> [Data for this task]:
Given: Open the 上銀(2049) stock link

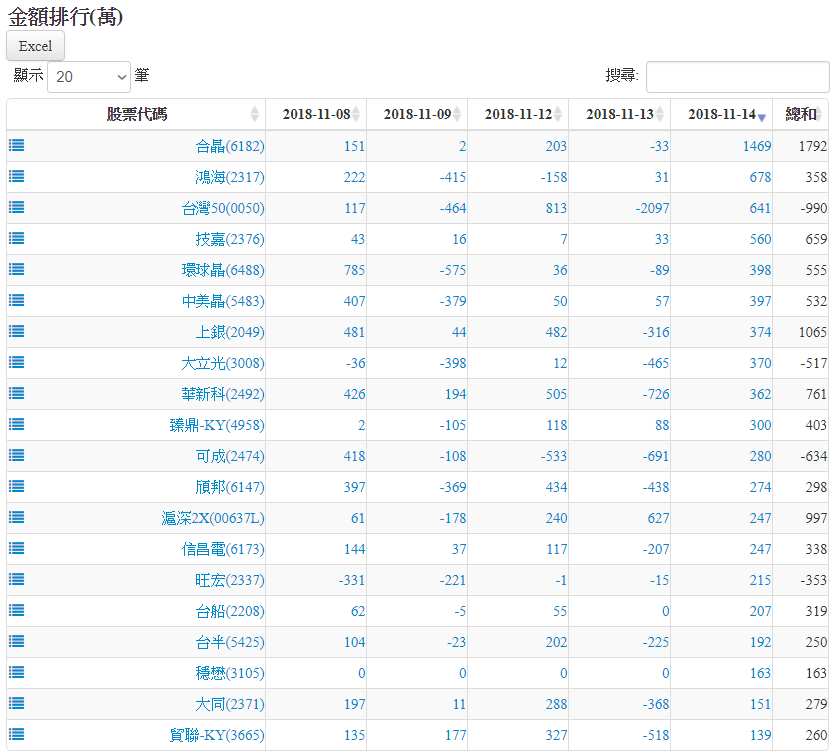Looking at the screenshot, I should pos(229,332).
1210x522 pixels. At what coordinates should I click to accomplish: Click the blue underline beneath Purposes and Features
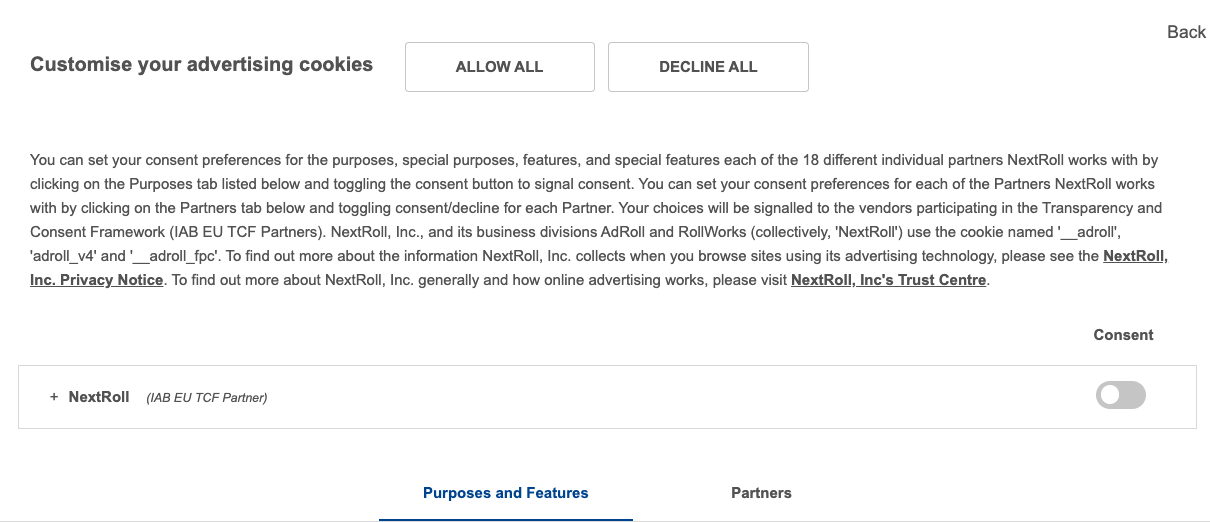coord(505,519)
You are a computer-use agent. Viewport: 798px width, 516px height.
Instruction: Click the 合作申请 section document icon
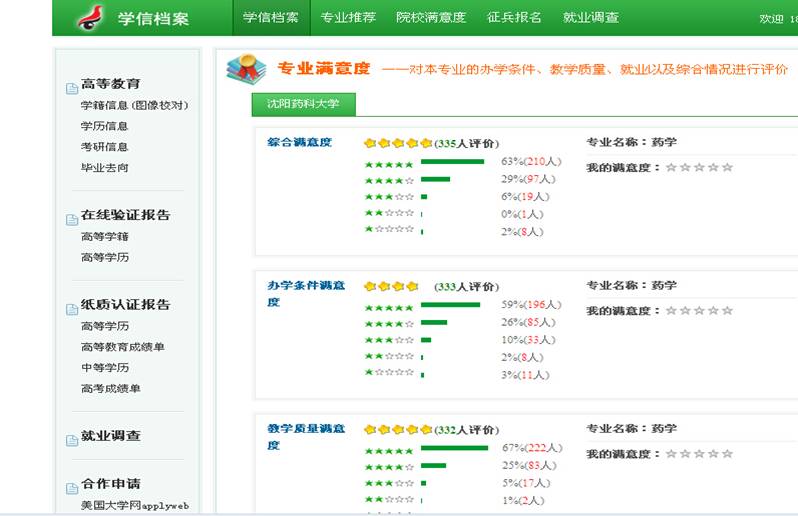pos(71,488)
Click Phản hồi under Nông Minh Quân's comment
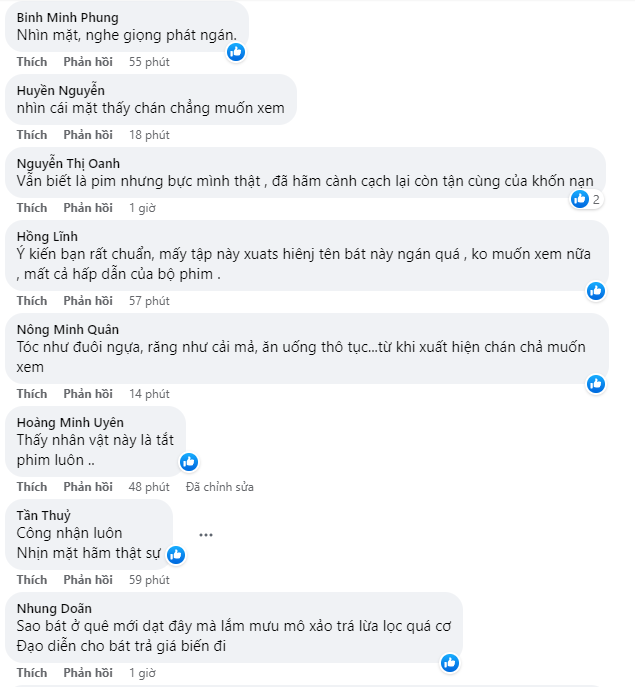 [88, 394]
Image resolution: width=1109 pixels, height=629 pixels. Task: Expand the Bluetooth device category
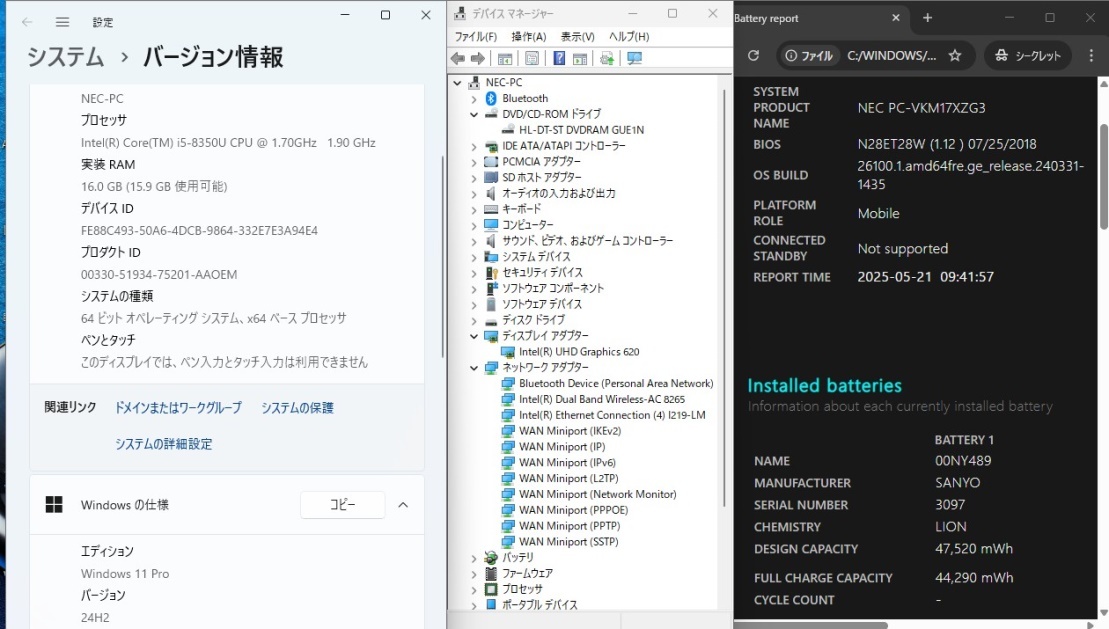(474, 99)
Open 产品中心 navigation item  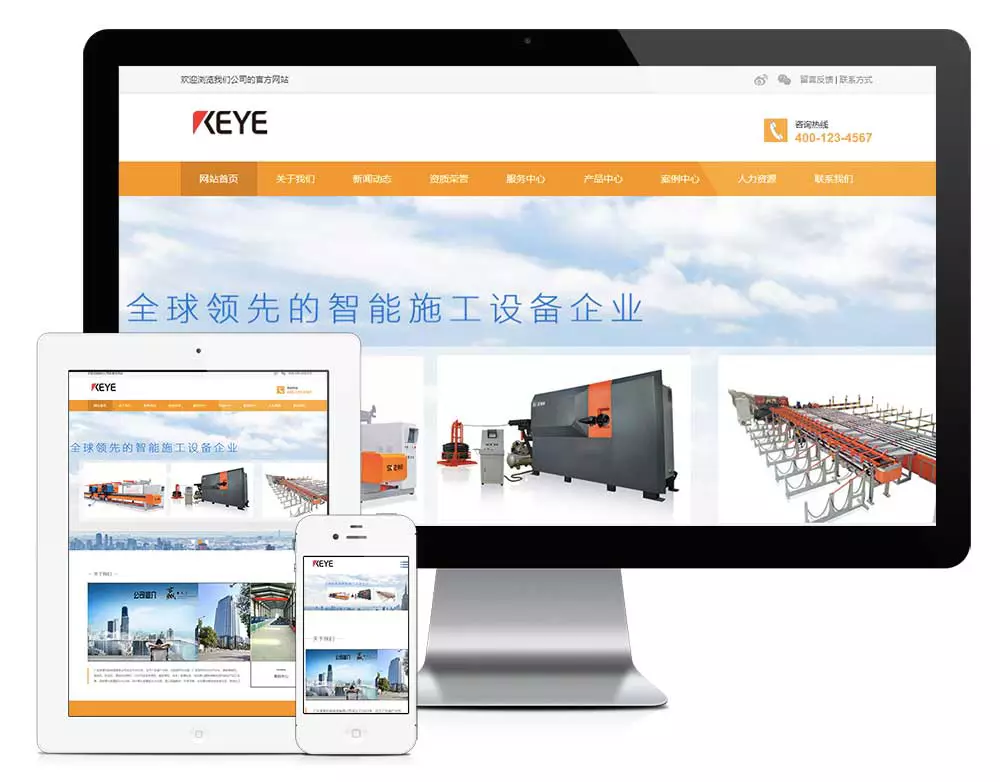(x=603, y=179)
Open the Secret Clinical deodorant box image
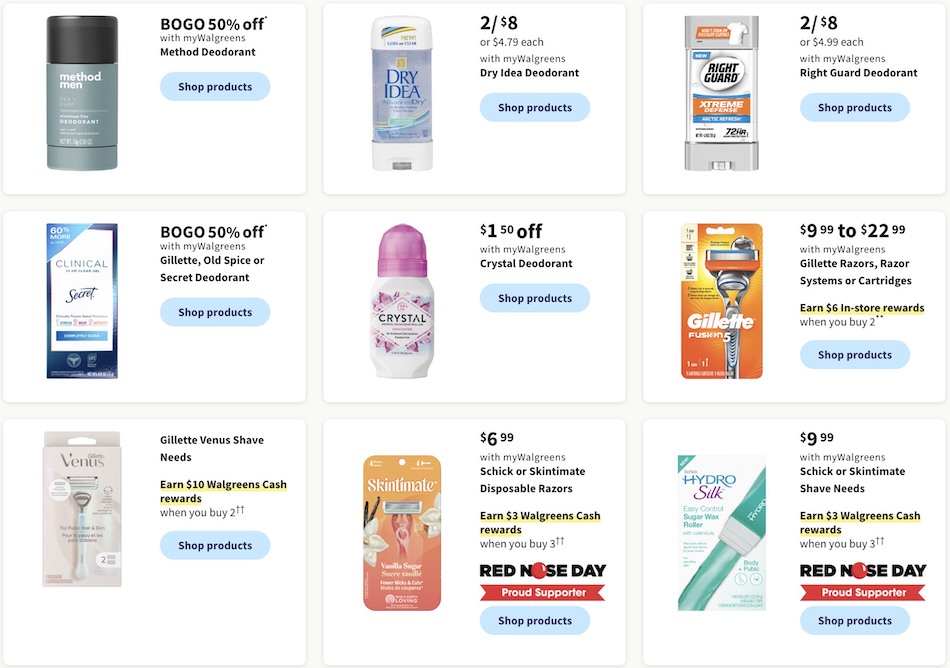The height and width of the screenshot is (668, 950). point(82,301)
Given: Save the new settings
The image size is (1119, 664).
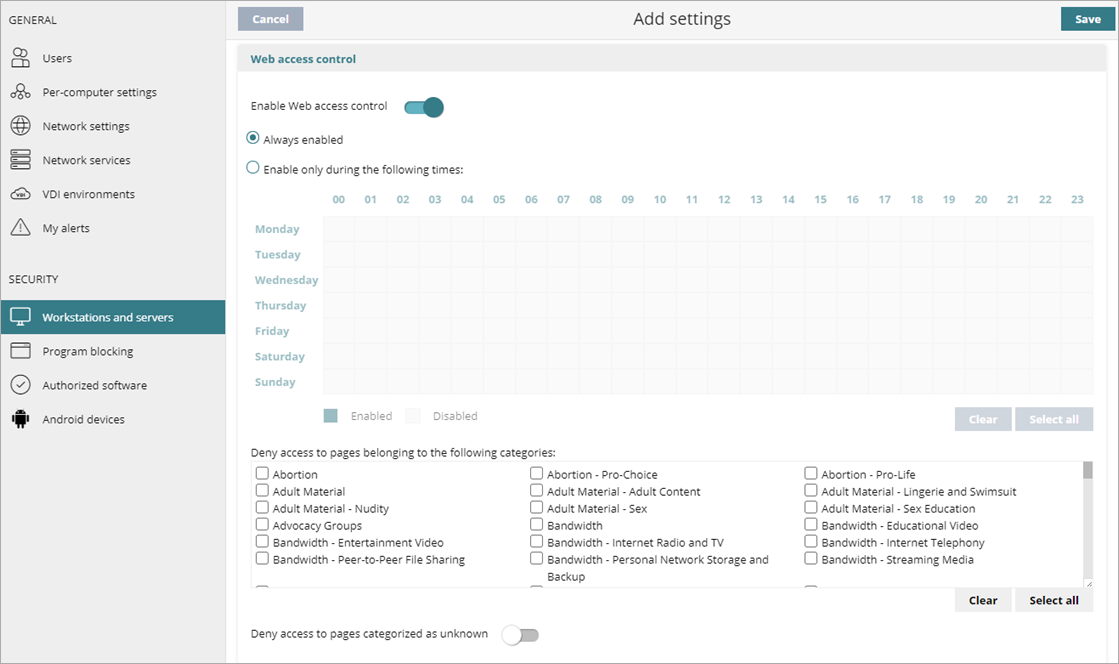Looking at the screenshot, I should coord(1087,18).
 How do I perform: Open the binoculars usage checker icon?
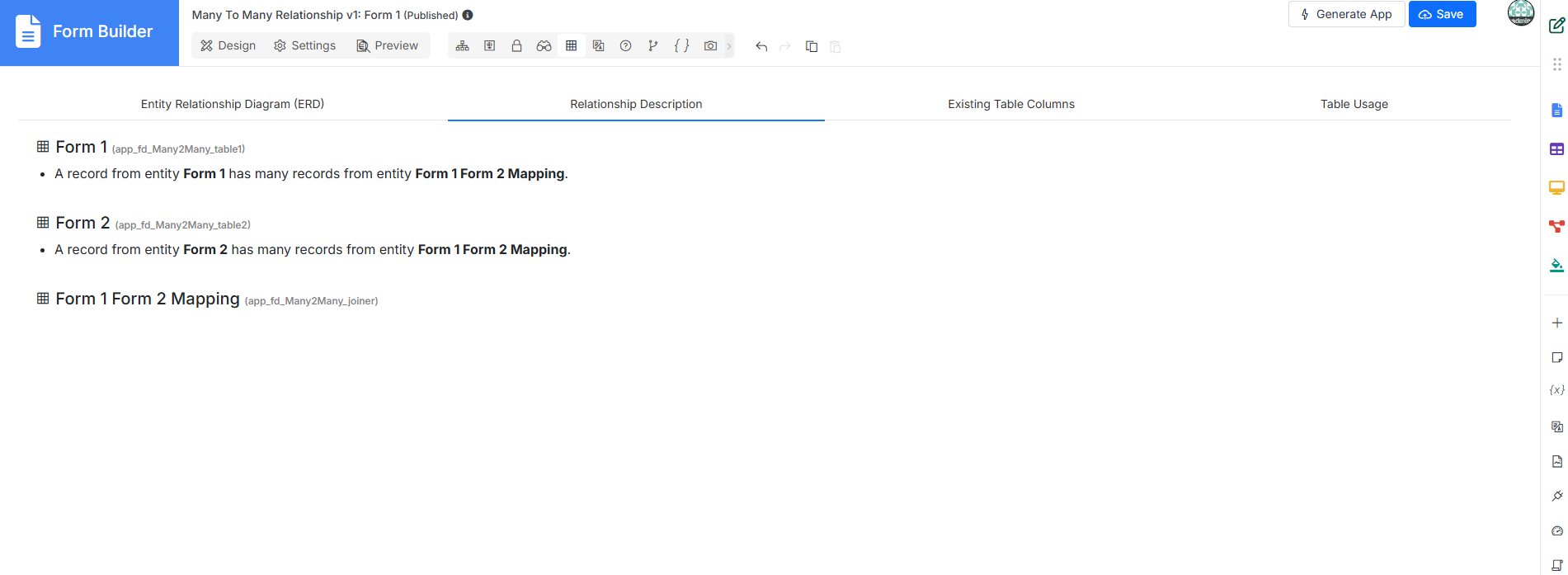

> [What is expected]: Give every line from the start of the entries through the line holding "coord(505,519)", inclusive, as a JSON list of strings with one string per line. Skip blank lines and leave out the pictures.

> [In response]:
[
  "Given: Open the 上銀(2049) stock link",
  "Looking at the screenshot, I should pos(229,332).",
  "1210x522 pixels. At what coordinates should I click to accomplish: Click the blue underline beneath Purposes and Features",
  "coord(505,519)"
]